=== Begin Enclosure ===

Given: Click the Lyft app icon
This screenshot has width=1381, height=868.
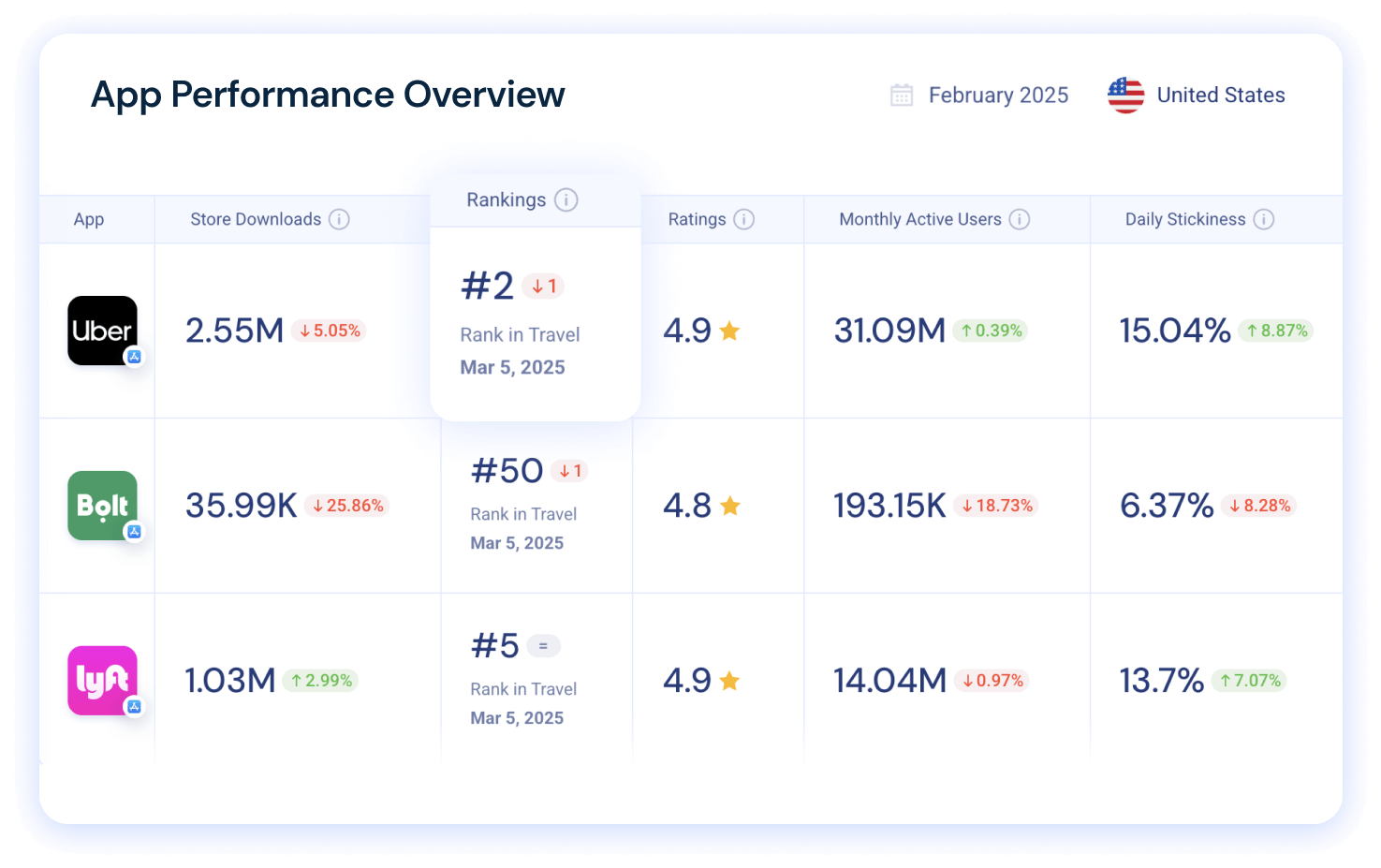Looking at the screenshot, I should [x=102, y=681].
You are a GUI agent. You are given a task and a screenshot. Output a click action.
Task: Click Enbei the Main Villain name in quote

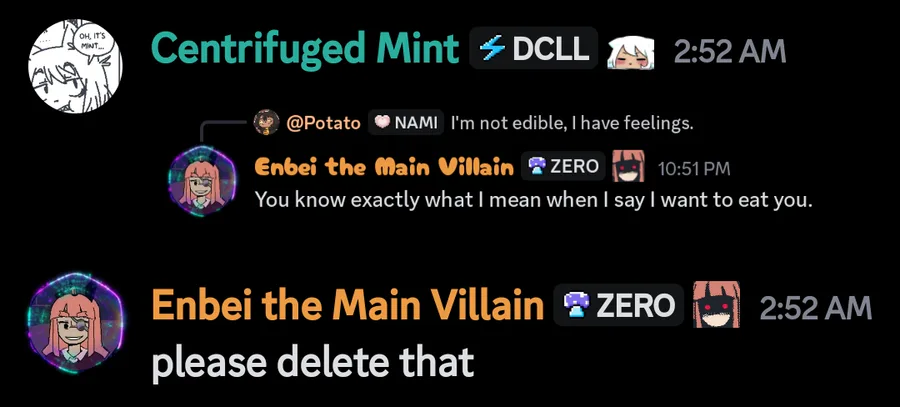(x=384, y=167)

=== End Enclosure ===

### [INSTRUCTIONS FOR THE TASK]
Each line above should be returned exactly as written, apart from any pictures.

### [OUTPUT BELOW]
Given: Click the Lyft app icon
This screenshot has width=1381, height=868.
Looking at the screenshot, I should [x=102, y=681].
You are a GUI agent. You are given a task and a screenshot. Output a click action.
Task: Click Enbei the Main Villain name in quote

(x=384, y=167)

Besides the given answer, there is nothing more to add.